* Brief *
Find the line containing "Given: Select Save". Reproduce it and every line after it up to the end of the records, exactly as written.

(Records drawn from a dataset)
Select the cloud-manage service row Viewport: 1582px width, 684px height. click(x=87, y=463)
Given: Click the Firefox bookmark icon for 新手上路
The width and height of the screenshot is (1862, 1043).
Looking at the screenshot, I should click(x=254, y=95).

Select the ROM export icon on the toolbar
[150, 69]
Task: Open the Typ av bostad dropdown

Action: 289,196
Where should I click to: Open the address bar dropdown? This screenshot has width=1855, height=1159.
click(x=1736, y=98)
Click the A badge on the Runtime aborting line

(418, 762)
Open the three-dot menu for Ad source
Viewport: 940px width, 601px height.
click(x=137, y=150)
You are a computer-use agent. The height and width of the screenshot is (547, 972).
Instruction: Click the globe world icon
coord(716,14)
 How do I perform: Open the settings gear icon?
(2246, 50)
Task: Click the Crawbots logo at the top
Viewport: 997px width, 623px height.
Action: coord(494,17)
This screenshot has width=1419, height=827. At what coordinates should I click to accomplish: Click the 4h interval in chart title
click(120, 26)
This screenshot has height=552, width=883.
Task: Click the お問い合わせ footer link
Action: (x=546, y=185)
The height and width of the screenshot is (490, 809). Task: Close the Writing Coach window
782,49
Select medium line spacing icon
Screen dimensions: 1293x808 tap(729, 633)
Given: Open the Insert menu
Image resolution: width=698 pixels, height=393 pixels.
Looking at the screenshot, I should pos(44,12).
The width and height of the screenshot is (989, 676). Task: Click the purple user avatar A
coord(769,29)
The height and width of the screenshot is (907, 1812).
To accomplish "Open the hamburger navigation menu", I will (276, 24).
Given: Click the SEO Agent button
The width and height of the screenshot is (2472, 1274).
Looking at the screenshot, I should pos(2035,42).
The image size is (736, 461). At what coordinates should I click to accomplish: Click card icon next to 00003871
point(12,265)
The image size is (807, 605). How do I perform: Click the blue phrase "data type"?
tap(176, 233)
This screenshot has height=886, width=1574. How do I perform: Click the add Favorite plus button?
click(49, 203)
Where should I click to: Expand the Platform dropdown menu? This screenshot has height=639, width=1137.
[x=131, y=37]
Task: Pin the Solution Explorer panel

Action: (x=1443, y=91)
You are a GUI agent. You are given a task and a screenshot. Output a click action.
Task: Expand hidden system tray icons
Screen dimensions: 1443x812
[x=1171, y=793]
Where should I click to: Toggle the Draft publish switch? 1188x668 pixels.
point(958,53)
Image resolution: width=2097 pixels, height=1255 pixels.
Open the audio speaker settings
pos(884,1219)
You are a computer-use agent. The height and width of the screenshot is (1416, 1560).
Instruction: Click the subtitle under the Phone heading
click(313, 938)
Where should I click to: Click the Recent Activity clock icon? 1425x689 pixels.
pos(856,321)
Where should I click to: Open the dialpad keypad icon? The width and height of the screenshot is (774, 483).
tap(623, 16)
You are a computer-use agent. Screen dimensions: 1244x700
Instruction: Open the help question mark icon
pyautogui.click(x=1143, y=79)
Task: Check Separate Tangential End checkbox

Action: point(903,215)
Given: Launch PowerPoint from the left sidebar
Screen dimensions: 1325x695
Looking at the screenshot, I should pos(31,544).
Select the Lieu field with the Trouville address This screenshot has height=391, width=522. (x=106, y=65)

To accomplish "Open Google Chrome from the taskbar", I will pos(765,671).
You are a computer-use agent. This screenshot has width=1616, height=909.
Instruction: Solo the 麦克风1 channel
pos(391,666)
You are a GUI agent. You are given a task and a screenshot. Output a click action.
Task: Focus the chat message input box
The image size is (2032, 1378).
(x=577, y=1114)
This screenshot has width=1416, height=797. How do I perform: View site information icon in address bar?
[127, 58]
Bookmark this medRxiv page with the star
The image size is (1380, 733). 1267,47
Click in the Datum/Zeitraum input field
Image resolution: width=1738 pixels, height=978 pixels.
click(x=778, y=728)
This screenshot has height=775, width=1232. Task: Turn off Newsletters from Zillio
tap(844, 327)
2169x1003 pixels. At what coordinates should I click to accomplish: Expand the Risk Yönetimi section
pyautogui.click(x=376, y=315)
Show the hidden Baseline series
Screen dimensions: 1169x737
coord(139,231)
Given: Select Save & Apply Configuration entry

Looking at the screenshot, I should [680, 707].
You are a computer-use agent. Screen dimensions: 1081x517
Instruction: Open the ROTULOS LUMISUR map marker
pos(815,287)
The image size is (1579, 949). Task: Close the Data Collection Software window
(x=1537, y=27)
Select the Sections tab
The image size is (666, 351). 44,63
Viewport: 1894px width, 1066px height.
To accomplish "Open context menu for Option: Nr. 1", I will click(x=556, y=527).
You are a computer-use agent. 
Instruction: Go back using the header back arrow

* Response for this exercise *
Given: Select Save & Apply Configuration entry

Looking at the screenshot, I should [680, 707].
You are a computer-use agent. Screen dimensions: 1081x517
Instruction: Open the ROTULOS LUMISUR map marker
pos(815,287)
The image size is (1579, 949). Task: Close the Data Collection Software window
(x=1537, y=27)
Select the Sections tab
The image size is (666, 351). 44,63
Viewport: 1894px width, 1066px height.
To accomplish "Open context menu for Option: Nr. 1", I will click(x=556, y=527).
You are a computer-use agent. 
Instruction: Go back using the header back arrow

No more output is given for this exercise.